DIFFERENTIAL INFLUENCE OF HYPOXIA ON GENE EXPRESSION OF TUMORAL AND NON TUMORAL MAMMARY CELLS

Abstract

Cancer metastasis is the result of a series of deregulated biological phenomena, including alterations of cell-cell and cell-matrix interactions and of other microenvironmental conditions such as the oxygen tissue supply. Hypoxia is a well-known driver of aggressive cancer phenotypes, indeed tumors with poor prognosis have higher proportions of anoxic and hypoxic areas1. The consequences of tumour hypoxia can be local or even systemic towards distant organs, and it can evoke diversified responses: whereas low oxygen concentration in tissue environments. (pO2 <7 mmHg) exerts anti-proliferative effects and promotes differentiation, apoptosis and/or necrosis on normal cells, the tumoral cells react to hypoxic stress with adaptive processes that confer them an aggressive phenotype2. Indeed, the hypoxic microenvironment in tumors contributes to alter energy metabolism, cell growth and responsiveness to therapy.

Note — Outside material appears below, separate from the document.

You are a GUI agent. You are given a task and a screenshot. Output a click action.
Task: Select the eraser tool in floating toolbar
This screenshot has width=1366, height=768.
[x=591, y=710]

The aim of present study was the identification, by a proteomic strategy, of the effects exerted by hypoxic conditions on the 8701-BC breast cancer cells compared with HB2 immortalized normal mammary epithelial cells. For this purpose, the two cell cultures, were grown at low oxygen content (pO2=2%) in parallel with normoxic cells (pO2=20%). Hypoxic and normoxic cells at confluence were then properly collected, lysed and subjected to 2D-IPG based proteomic analysis3. Proteins identified by several methods4 were then clusterized by using the gene ontology database DAVID. The results showed that the hypoxic condition exerts different effects on the proteomic profile of the two cell lines. In particular, a general down-regulation of the proteome complement was observed for the HB2 cells and especially for the classes of the negative regulators of apoptosis and of the proteins involved in membrane vesiculation. Conversely, the proteomic profile of the 8701-BC cells was not altered significantly by the hypoxia, except for the highly modulated protein class of the cytoskeleton. These data suggest that hypoxia may depress cell behaviour of non-tumoral cells, while is ineffective on neoplastic cells, basically adapted to anaerobic metabolism, or even promotes cell motility which contributes in directing the tumour cells to acquire a more aggressive phenotype.